One popular feature of Peterson's program was known as "Flush The Lines." He would tell listeners to call en masse and would put everyone who called on the air for just a few seconds to make a (usually comedic) remark.

As of about noon November 21, 2006, Kimmer's page on the WGST.com website was taken down, and at 3 p.m. it was announced that The Dave Ramsey Show (originating from flagship 99.7 FM WWTN Nashville) would air live from 3 to 6 p.m. in the Atlanta market. Peterson, along with the remaining vestiges of local talent on WGST, Denny Schaffer and Tom Hughes, were fired on November 21 as part of the nationwide restructuring of ClearChannel's radio properties.

On March 13, 2007, it was posted on an Atlanta radio blog that Peterson had refused an unnamed offer and would retire from radio. The blog's writer, Rodney Ho, confirmed this with Peterson. It was later revealed that the station was Dickey Broadcasting's WCNN/680 The Fan.

In April 2010 Peterson partnered with Josh Price of the website Conservative Beacon to do a series of podcasts. It was anticipated that in addition to remembering his WGST radio show, Peterson would offer his opinion on current events. The podcasts ended in June of that year.

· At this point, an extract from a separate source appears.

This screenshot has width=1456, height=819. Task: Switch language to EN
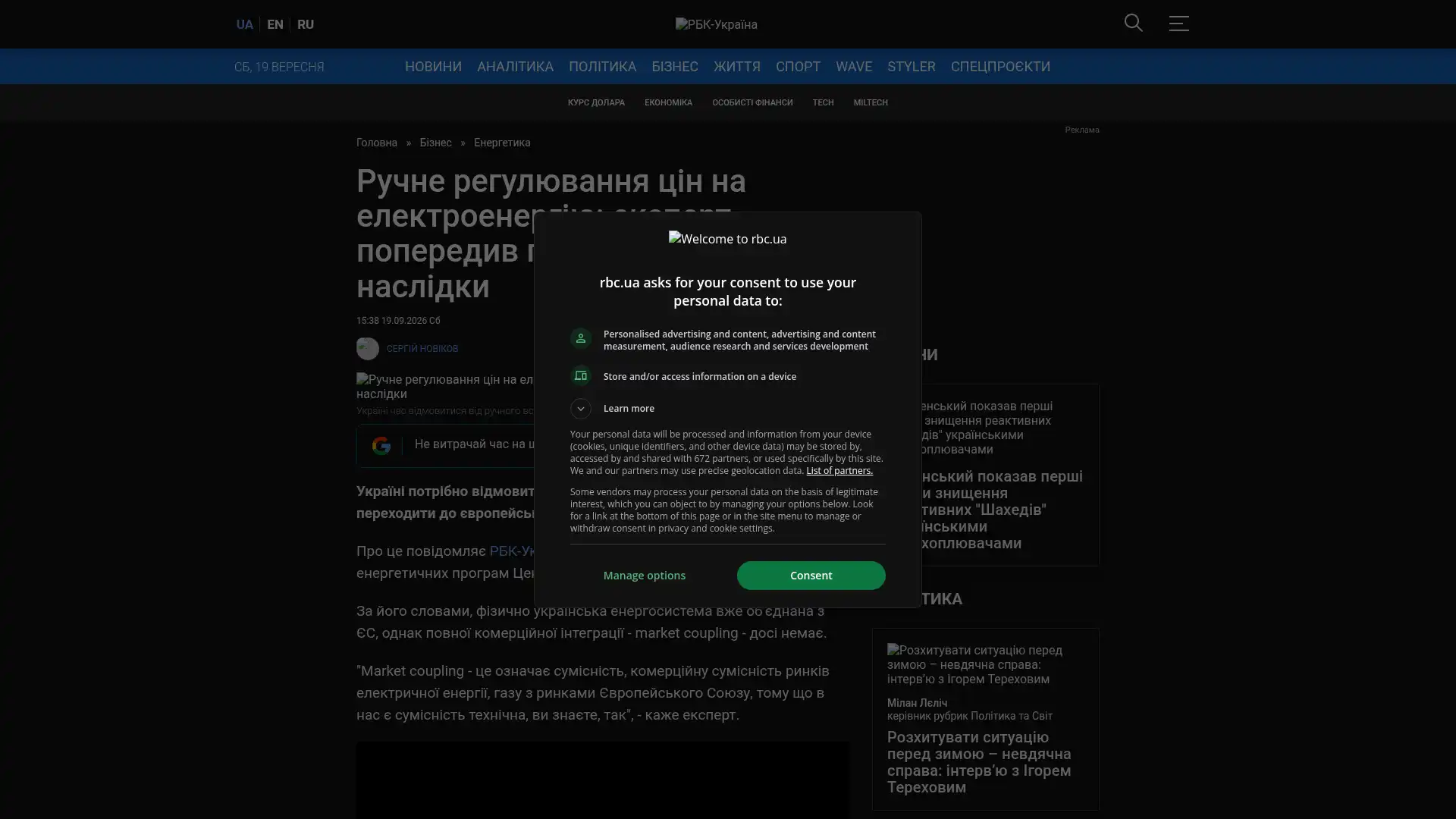pos(275,24)
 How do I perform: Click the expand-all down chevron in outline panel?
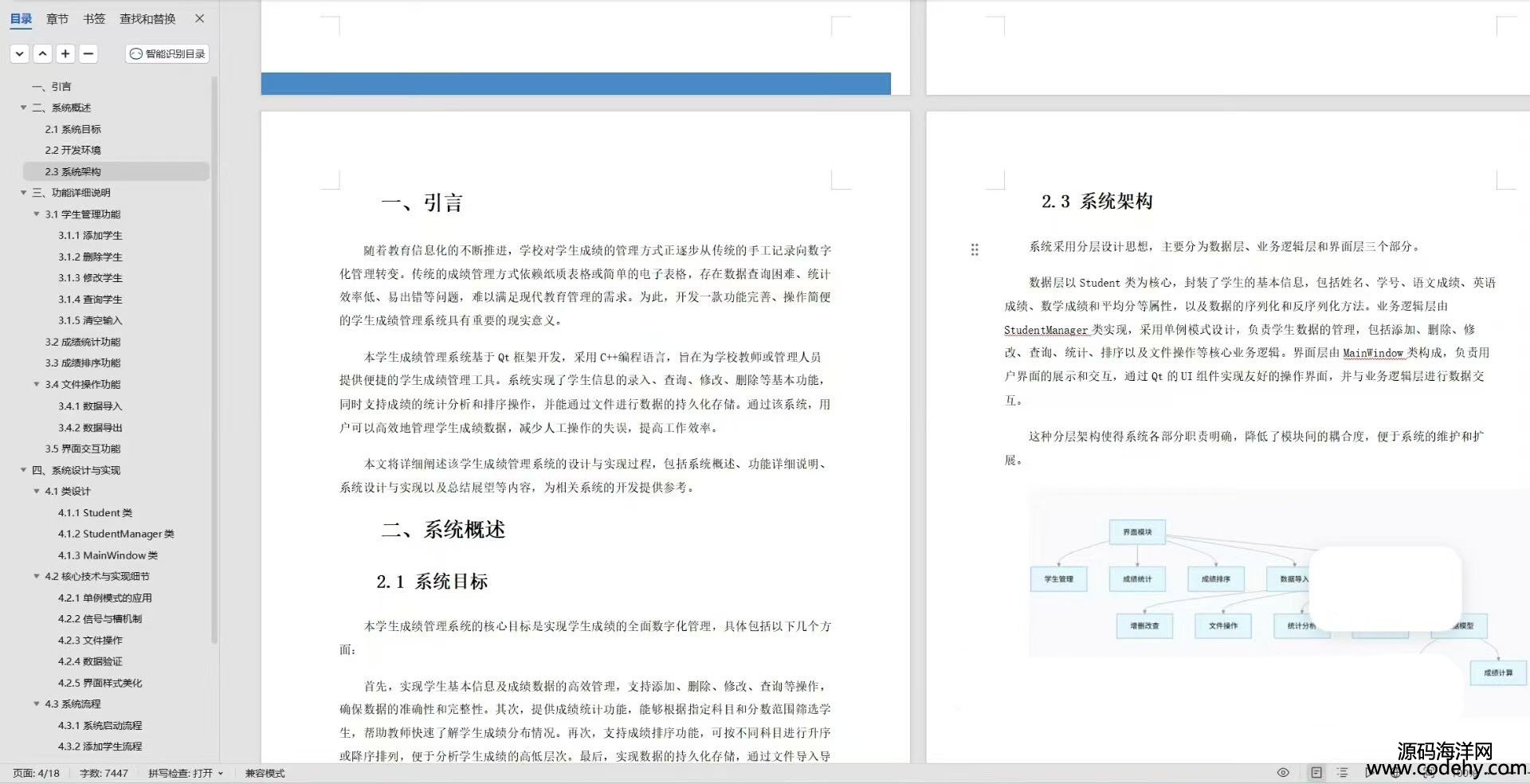[20, 53]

On October 22, 2013, it was reported that Kim Peterson was returning to Atlanta radio and would appear from noon to 3 p.m. weekdays on WYAY All News 106.7 FM starting Nov. 4, 2013. Joining him would be Jim "Newsmaker Line" Gossett and Pete "Snake" Davis. Wayne "No Offense" Kitchens was unable to return due to other obligations.

On April 16, 2018, Cumulus Radio, owner of WYAY, announced that Kimmer's show would be moved to the afternoon drive (3-6pm.), replacing Brian Joyce in that slot.

On February 13, 2019, Cumulus announced plans to sell several of its stations, including WYAY, to Educational Media Foundation, which operates the syndicated Christian pop format "K-Love." WYAY officially became a K-LOVE affiliate on May 31, 2019 immediately following Kimmer's final show.

On December 13, 2019, Kimmer Show started a podcast on Patreon.

On January 21, 2020, it was announced that the Kimmer Show would be back on the radio on WTZA 1010AM and 102.1 FM starting February 3, 2020, from 4 p.m. to 7 p.m.

Effective June 5, 2023, Kimmer was back on air from 3:00PM to 6:00PM EST on WFOM - Xtra 106.3 FM /1230 AM and online at xtra1063.com.